Je ne reviendrai pas en détails sur chacun des nombreux clichés du film, mais je soulèverai tout de même que la production a fait le pari de n’aborder aucunement la période d’apothéose du ténor, et de s’en tenir plutôt à la période pré-1990 de la vie de Bocelli. Cela peut être intéressant pour une personne qui est universellement connue (un membre des Beatles, David Bowie ou Madonna, par exemple), mais qui est plus difficile à faire avec une personne certes très populaire, mais qu’on ne connait pas vraiment. Pour nous garder intéressé, il faut que cette personnalité soit singulière, intrigante, bref, qu’elle ait quelque chose de palpitant. Ce n’est pas vraiment le cas ici, alors qu’on dirait qu’on ne met pas suffisamment l’accent sur l’adversité que rencontre Amos. Il est aveugle, certes, mais il ne suffit pas de mentionner ce fait pour qu’on compatisse automatiquement avec lui. Il faut nous montrer comment cela altère vraiment sa vie, ses ambitions, son destin, comment il parvient, malgré ce handicap, à s’élever parmi les meilleurs de sa profession. Amos est au contraire représenté comme quelqu’un qui baisse souvent les bras, et dont le succès repose davantage sur la chance que sur la force de caractère. Peut-être est-ce vraiment la personnalité de Bocelli, mais permettez-moi d’en douter. À chaque nouveau défi (mue, difficultés académiques, vœu de silence pour reposer ses cordes vocales) il s’apitoie sur son sort, et ce n’est qu’avec l’aide de sa famille, ses amis ou sa copine qu’il parvient à finalement faire face à tout. Même sa fameuse percée sur la scène musicale repose essentiellement sur le hasard d’un coup de téléphone. La vie est parsemée de hasard et de rencontres fortuites, mais si c’est véritablement fidèle à ce que Bocelli a vécu, je ne crois pas qu’un film sur sa vie était si nécessaire.
Il n’y a pas que du mauvais dans The Music of Silence, puisque Toby Sebastian livre une bonne performance, tout comme Antonio Banderas, qui joue le mentor d’Amos, qui n’est au final que peu présent. Les amateurs de Bocelli ou ceux et celles qui aiment les films biographiques pourront apprécier le film, à mon avis. Toutefois, les cinéphiles aguerris ne pourront passer par-dessus ses nombreux problèmes de rythme, son scénario décevant et ses interprétations fades. Radford fait le travail au niveau technique, mais il semble lui aussi peu inspiré par le projet.
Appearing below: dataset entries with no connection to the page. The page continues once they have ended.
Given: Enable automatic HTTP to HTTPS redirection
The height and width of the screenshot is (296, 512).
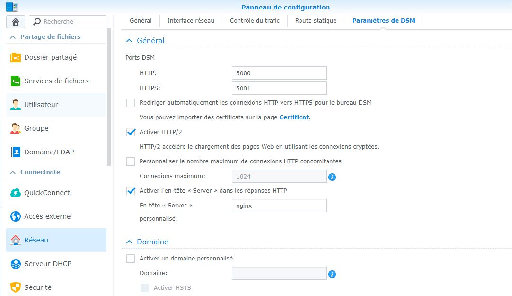Looking at the screenshot, I should pos(131,103).
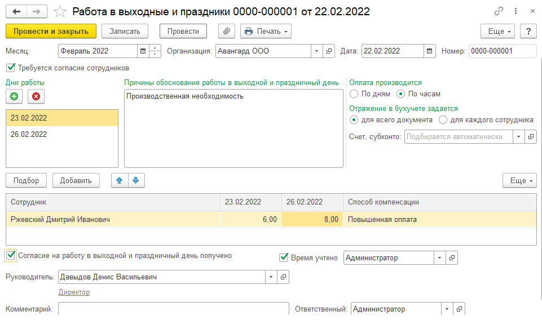The height and width of the screenshot is (320, 542).
Task: Click into the Комментарий input field
Action: (172, 309)
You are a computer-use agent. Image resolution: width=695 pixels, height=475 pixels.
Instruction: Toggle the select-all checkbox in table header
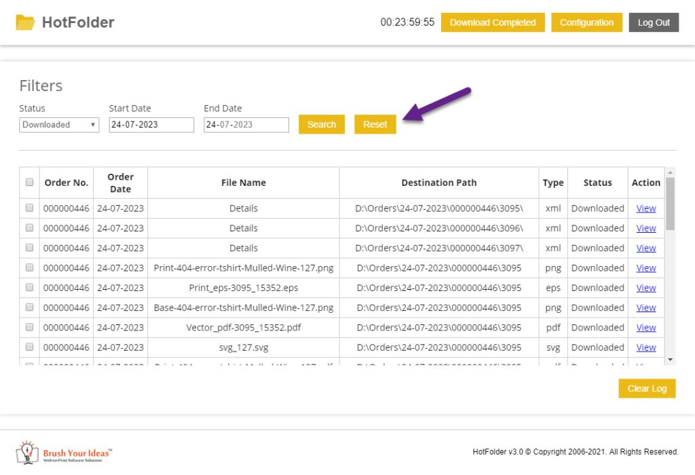[29, 182]
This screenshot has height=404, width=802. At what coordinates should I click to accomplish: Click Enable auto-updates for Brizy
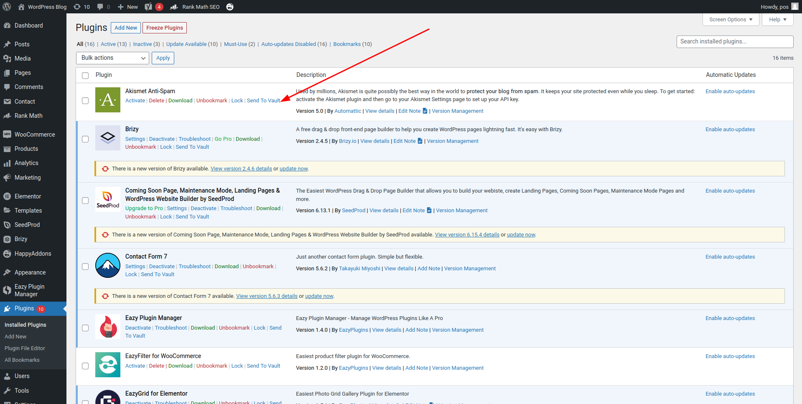(730, 130)
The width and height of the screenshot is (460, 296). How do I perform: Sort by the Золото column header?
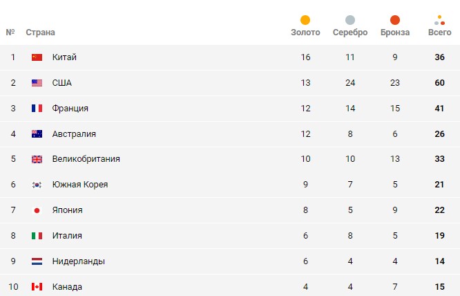click(x=305, y=33)
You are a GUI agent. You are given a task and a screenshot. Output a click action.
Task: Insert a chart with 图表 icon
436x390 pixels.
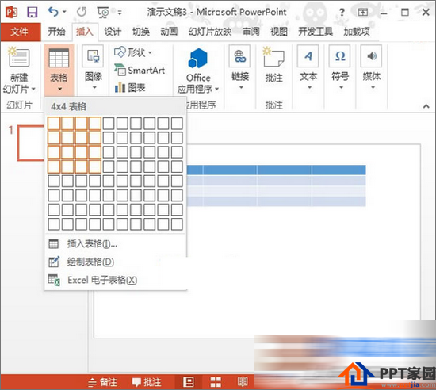click(130, 88)
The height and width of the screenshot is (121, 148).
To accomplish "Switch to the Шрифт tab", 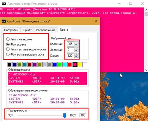I will click(27, 30).
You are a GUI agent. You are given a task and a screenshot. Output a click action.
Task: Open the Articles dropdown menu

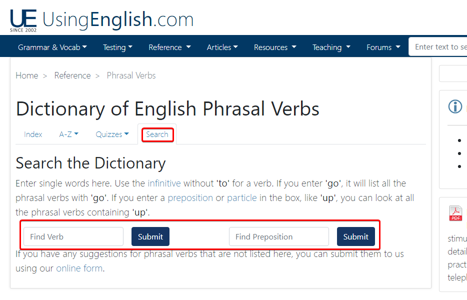tap(222, 47)
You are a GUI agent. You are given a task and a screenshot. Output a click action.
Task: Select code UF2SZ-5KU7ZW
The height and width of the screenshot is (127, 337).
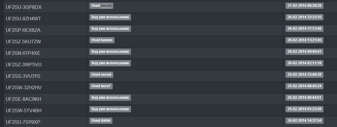[x=24, y=42]
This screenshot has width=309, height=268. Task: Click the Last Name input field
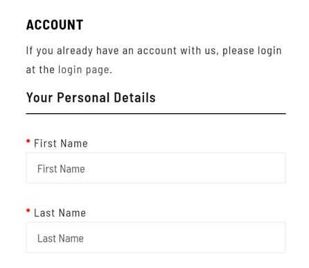pos(156,237)
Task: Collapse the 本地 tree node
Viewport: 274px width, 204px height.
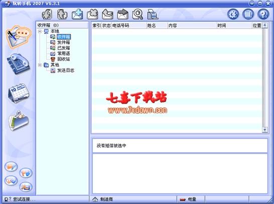Action: coord(40,32)
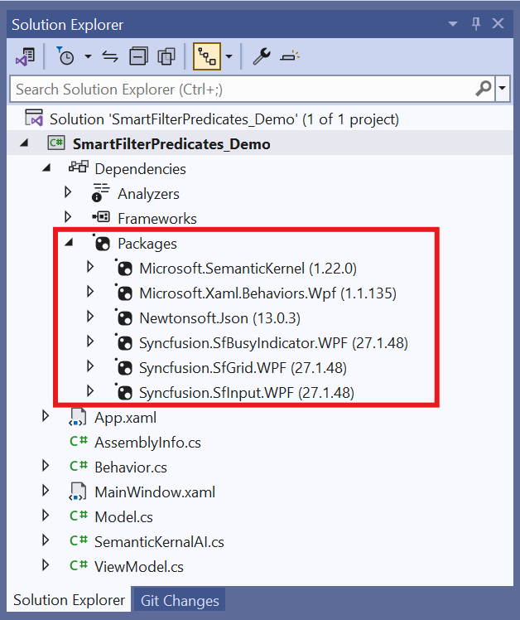This screenshot has width=520, height=620.
Task: Select the MainWindow.xaml file
Action: (x=154, y=492)
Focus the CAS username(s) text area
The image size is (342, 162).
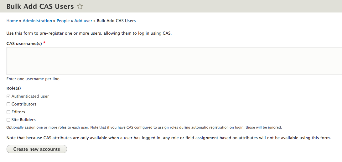(174, 61)
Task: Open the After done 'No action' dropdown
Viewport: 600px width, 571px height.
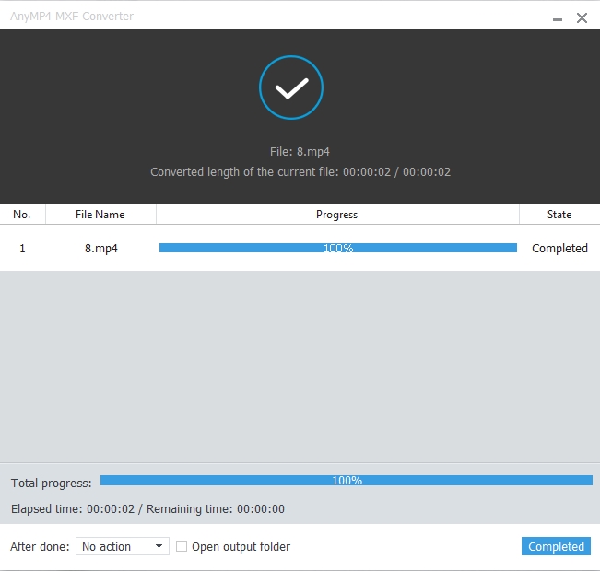Action: (122, 547)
Après tout, il n’est probablement pas difficile de photographier les charmantes campagnes italiennes! Certains seront toutefois déçus par le fait qu’on délaisse en grande partie l’aspect musical de la carrière de Bocelli au profit d’un drame réchauffé.
The Music of Silence est disponible en location sur toutes les plateformes de vidéo sur demande québécoises dès le 26 janvier 2021.